Because he's the only one scoring at the same, albeit a really shitty, clip.
Edit: this is going to be a very long season


----------



## Dissonance (Jul 21, 2004)

True.


But it's OK. Probably a loss regardless and more losses the better. We need this type of season.


----------



## Hyperion (Dec 5, 2006)

Yeah, Shabazz here we come.


----------



## Dissonance (Jul 21, 2004)

Suns up 29-25


Brown 8 pts.


Markieff Morris also started in place of Scola. Weird.


----------



## Dissonance (Jul 21, 2004)

Hyperion said:


> Yeah, Shabazz here we come.


I hope we have another losing season for that 2014 draft class.


----------



## Dissonance (Jul 21, 2004)

*Suns 114, Blazers 87*


22/7 for Whiner.


----------



## Maravilla (Jul 6, 2010)

Unfortunately Brown is the only guy on the team who can create his own offense ( he does it often enough lol ). I was at the game, did not expect the result at all, but we couldnt miss. JO looked very good tonight except for the one play where LA drove right past him.


----------



## Madstrike (Jan 12, 2011)

double post.


----------



## Madstrike (Jan 12, 2011)

one of those games no one would miss a shot, the ball movement was pretty good imo, most players were patient enough to rotate the ball well, you dont usually see this with the suns, so thats a nice thing I guess... also the defense looked solid most of the time.


----------



## Hyperion (Dec 5, 2006)

If Oneal gets this much playing time, the second unit will look pretty solid.
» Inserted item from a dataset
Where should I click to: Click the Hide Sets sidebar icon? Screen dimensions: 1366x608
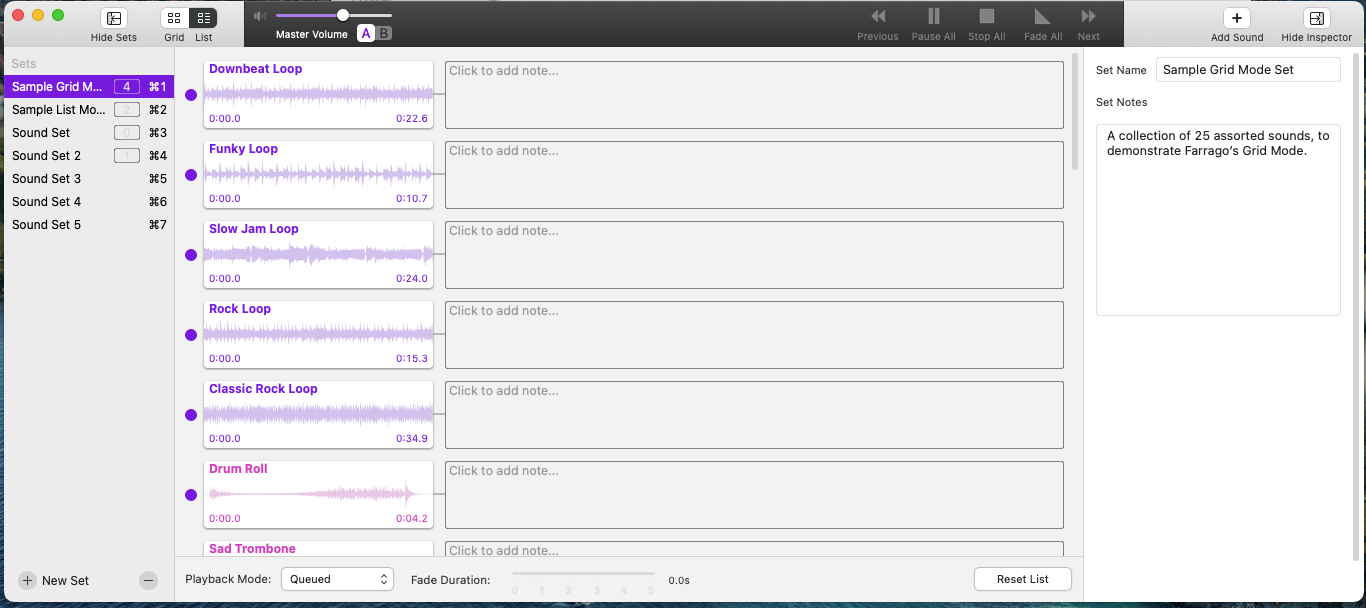[x=114, y=18]
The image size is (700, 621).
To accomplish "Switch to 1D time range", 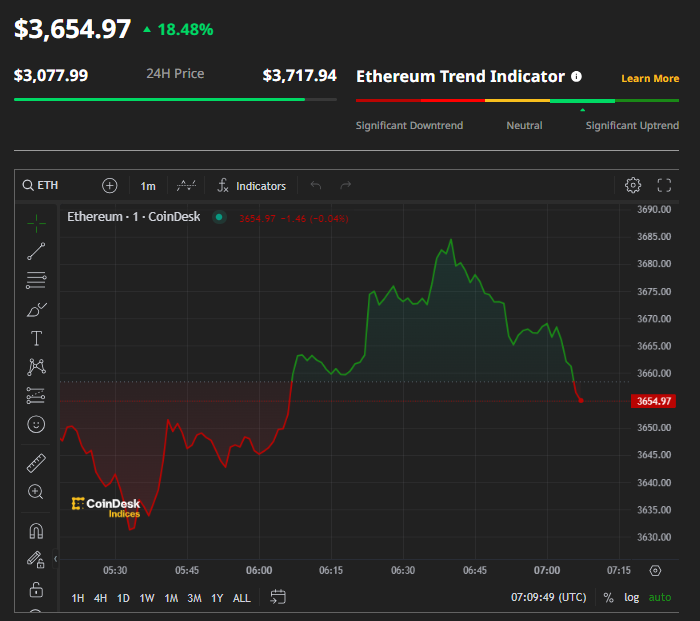I will (x=123, y=598).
Dudley continued his poor play as did Beasley and Brown. At least they didn't shoot 20 times each.


----------



## beeazy0 (Nov 18, 2012)

Hyperion said:


> If Oneal gets this much playing time, the second unit will look pretty solid. Dudley continued his poor play as did Beasley and Brown. At least they didn't shoot 20 times each.


Poor play as in how?

I got my wish.. they benched Dudley! And got a win! Hopefully scola can be productive off the pine


----------